For a Shallow ShapNet

import torch
import torch.nn as nn
from ShapNet.utils import ModuleDimensions
from ShapNet import ShapleyModule, OverlappingShallowShapleyNetwork

batch_size = 32
class_num = 10
dim = 32

overlapping_modules = [
    ShapleyModule(
        inner_function=nn.Sequential(nn.Linear(2, class_num)),
        dimensions=ModuleDimensions(
            features=2, in_channel=1, out_channel=class_num
        ),
    ) for _ in range(dim * (dim - 1) // 2)
]
shallow_shapnet = OverlappingShallowShapleyNetwork(
    list_modules=overlapping_modules
)
inputs = torch.randn(batch_size, dim, ), )
shallow_shapnet(torch.randn(batch_size, dim, ), )
output, bias = shallow_shapnet(inputs, explain=True, )

For a Deep ShapNet

import torch
import torch.nn as nn
from ShapNet.utils import ModuleDimensions
from ShapNet import ShapleyModule, ShallowShapleyNetwork, DeepShapleyNetwork

dim = 32
dim_input_channels = 1
class_num = 10
inputs = torch.randn(32, dim, ), )


dims = ModuleDimensions(
    features=dim,
    in_channel=dim_input_channels,
    out_channel=class_num
)
deep_shapnet = DeepShapleyNetwork(
    list_shapnets=[
        ShallowShapleyNetwork(
            module_dict=nn.ModuleDict({
                "(0, 2)": ShapleyModule(
                    inner_function=nn.Linear(2, class_num),
                    dimensions=ModuleDimensions(
                        features=2, in_channel=1, out_channel=class_num
                    )
                )},
            ),
            dimensions=ModuleDimensions(dim, 1, class_num)
        ),
    ],
)
deep_shapnet(inputs)
outputs = deep_shapnet(inputs, explain=True, )

For a vision model:

import numpy as np
import torch
import torch.nn as nn

# =============================================================================
# Imports {\sc ShapNet}
# =============================================================================
from ShapNet import DeepConvShapNet, ShallowConvShapleyNetwork, ShapleyModule
from ShapNet.utils import ModuleDimensions, NAME_HEIGHT, NAME_WIDTH, \
    process_list_sizes

num_channels = 3
num_classes = 10
height = 32
width = 32
list_channels = [3, 16, 10]
pruning = [0.2, 0.]
kernel_sizes = process_list_sizes([2, (1, 3), ])
dilations = process_list_sizes([1, 2])
paddings = process_list_sizes([0, 0])
strides = process_list_sizes([1, 1])

args = {
    "list_shapnets": [
        ShallowConvShapleyNetwork(
            shapley_module=ShapleyModule(
                inner_function=nn.Sequential(
                    nn.Linear(
                        np.prod(kernel_sizes[i]) * list_channels[i],
                        list_channels[i + 1]),
                    nn.LeakyReLU()
                ),
                dimensions=ModuleDimensions(
                    features=int(np.prod(kernel_sizes[i])),
                    in_channel=list_channels[i],
                    out_channel=list_channels[i + 1])
            ),
            reference_values=None,
            kernel_size=kernel_sizes[i],
            dilation=dilations[i],
            padding=paddings[i],
            stride=strides[i]
        ) for i in range(len(list_channels) - 1)
    ],
    "reference_values": None,
    "residual": False,
    "named_output": False,
    "pruning": pruning
}

dcs = DeepConvShapNet(**args)

Citation

If this is useful, you could cite our work as

@inproceedings{
wang2021shapley,
title={Shapley Explanation Networks},
author={Rui Wang and Xiaoqian Wang and David I. Inouye},
booktitle={International Conference on Learning Representations},
year={2021},
url={https://openreview.net/forum?id=vsU0efpivw}
}

Comments

Training and layers specifications

Dear all, Thank you very much for the well documented implementation.

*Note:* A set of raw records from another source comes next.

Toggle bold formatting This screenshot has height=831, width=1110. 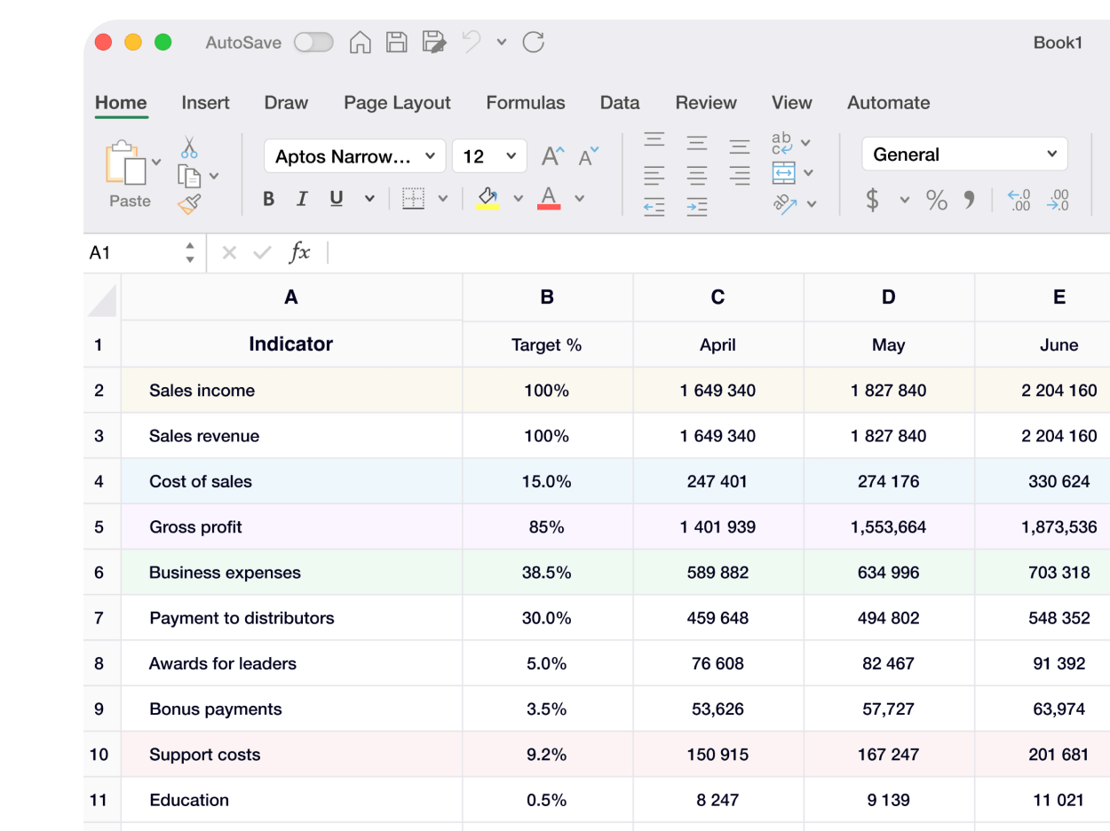[268, 199]
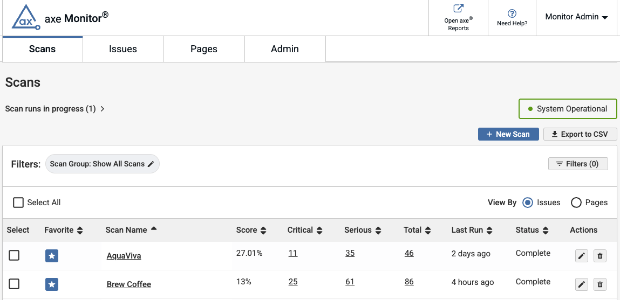620x300 pixels.
Task: Delete the AquaViva scan with trash icon
Action: click(599, 256)
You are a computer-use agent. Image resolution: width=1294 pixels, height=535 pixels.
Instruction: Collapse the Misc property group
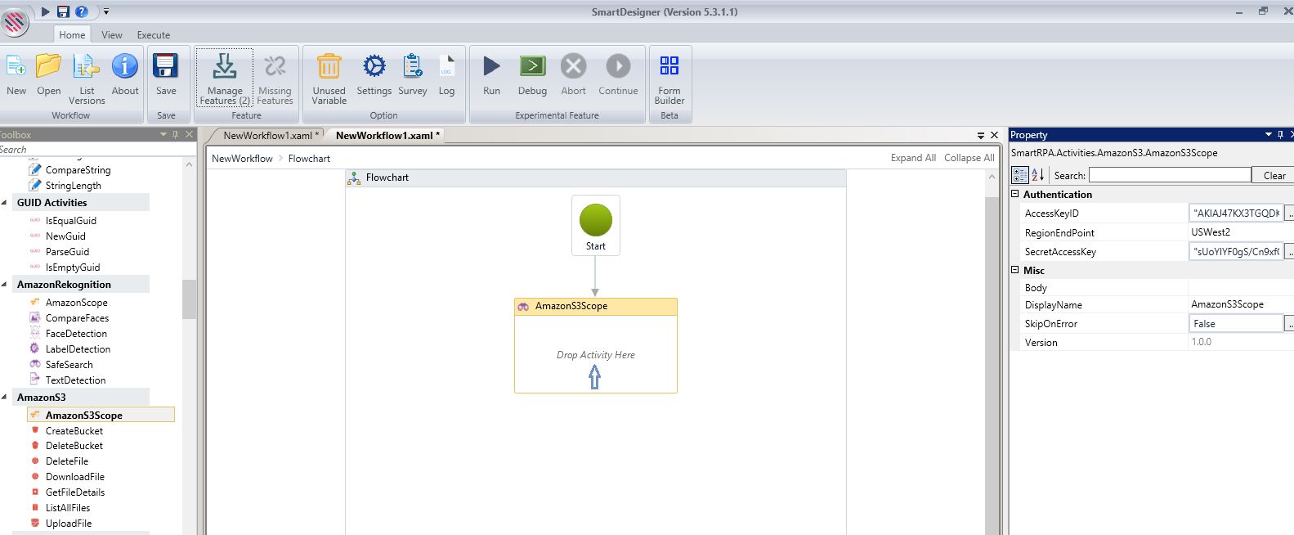[x=1015, y=270]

I have a couple of questions: 1- Is there a training script available to investigate the training loop of such networks? 2- Does the training require any special setting or is it optimizer for weights optimization based on loss function? 3- Is there any limitation on the used layers, I plan to build my own network with LSTM and embedding layers to process one hot encoded variables? Best regards,

opened by Ahmed-Radwan094 4
syntax error & more code request
Hi, I'm trying to using ShapNet to visualize a CNN classifier.

I noticed a similar syntax error in README doc like: inputs = torch.randn(32, dim, ), )

And how can I have this visualization image occurred in your paper:

By the way, is that ok to share your EXPERIMENTS & VISUALIZATIONS code (the 3rd part of your 2021 ICLR paper)?

Anyway, thanks a lot for the project! Wish you all the best!
opened by suradaBANG 2
Can't run the code
Hi, I try to run the code in the box "For a Shapley Module“，but I only got the following error

C:\Users\hp\anaconda3\envs\py38\lib\site-packages\torch\tensor.py:904: UserWarning: Named tensors and all their associated APIs are an experimental feature and subject to change. Please do not use them for anything important until they are released as stable. (Triggered internally at . .\c10/core/TensorImpl.h:930.) return super(Tensor, self).rename(names).

Do you know the reason of it? How I can avoid it? Thank you!
opened by oppsitre 1
How to reproduce the result of DeepShap as shown in the paper?

Hi, I am trying to build a DeepShap model, but I have some difficulties. Could you please help me with the construction of the model (e.g., a model for 32-dimensional feature)? I tried the given example, but it seems only one ShapleyModule in the model.

Thank you very much in advance!

opened by SiyuLou 0
is it possible to explain a black box model with Shapley networks?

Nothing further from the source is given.